** Work item **
The records are to be repeated in full, with the images removed.

** Data to process **
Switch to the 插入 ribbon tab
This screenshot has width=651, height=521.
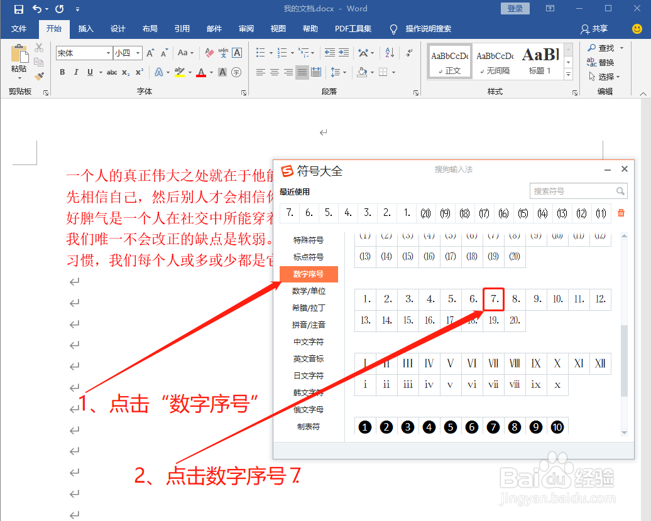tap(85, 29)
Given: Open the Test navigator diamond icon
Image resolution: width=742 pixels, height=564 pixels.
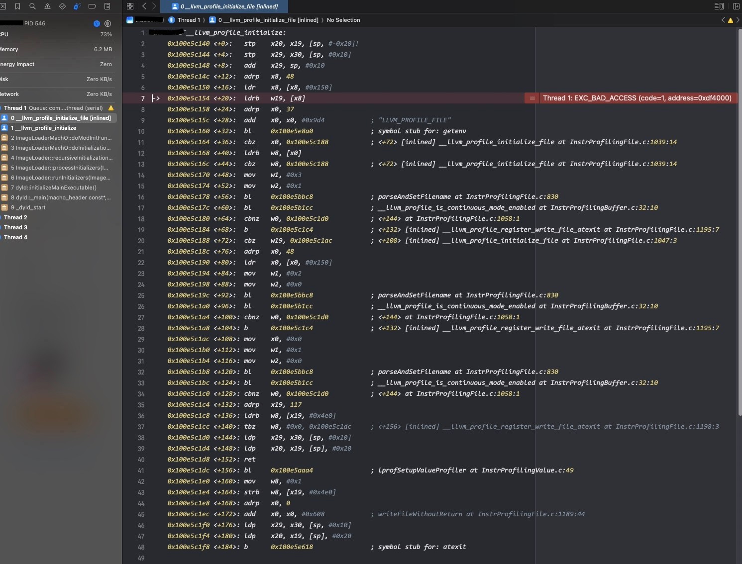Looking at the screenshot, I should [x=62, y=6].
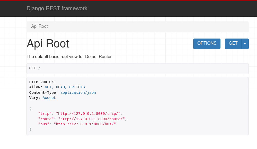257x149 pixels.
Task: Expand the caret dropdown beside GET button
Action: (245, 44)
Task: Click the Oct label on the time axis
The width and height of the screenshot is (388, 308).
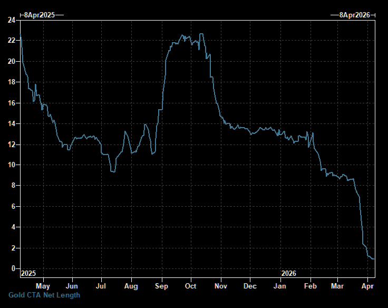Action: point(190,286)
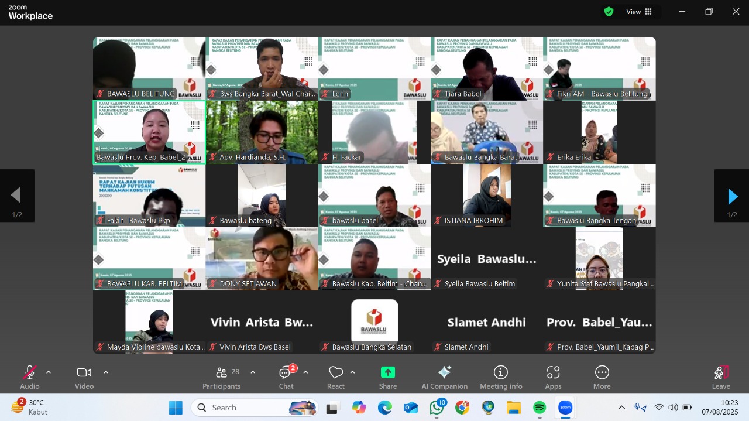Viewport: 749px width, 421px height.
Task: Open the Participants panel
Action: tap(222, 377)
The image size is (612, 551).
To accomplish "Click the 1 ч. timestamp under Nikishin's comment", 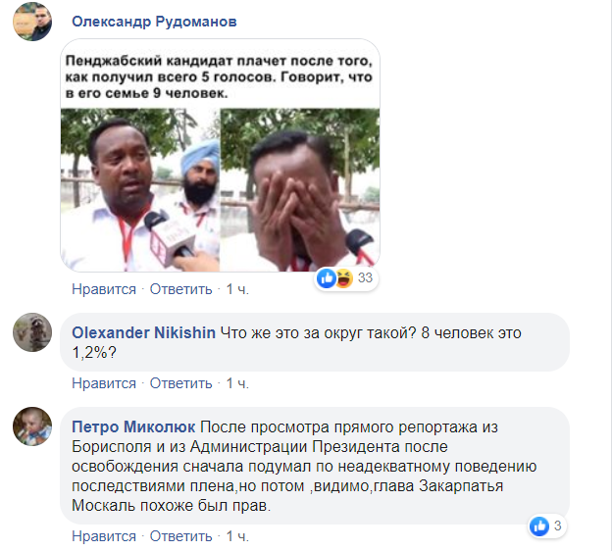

** Written answer **
Switch to the 插入 ribbon tab
This screenshot has width=651, height=521.
tap(85, 29)
Given: Open the Test navigator diamond icon
Image resolution: width=742 pixels, height=564 pixels.
Looking at the screenshot, I should [x=62, y=6].
257x149 pixels.
Task: Expand the caret dropdown beside GET button
Action: (245, 44)
Task: Click the Oct label on the time axis
The width and height of the screenshot is (388, 308).
Action: point(190,286)
Viewport: 749px width, 421px height.
Task: Open the Participants panel
Action: tap(222, 377)
The image size is (612, 551).
To accomplish "Click the 1 ч. timestamp under Nikishin's comment", 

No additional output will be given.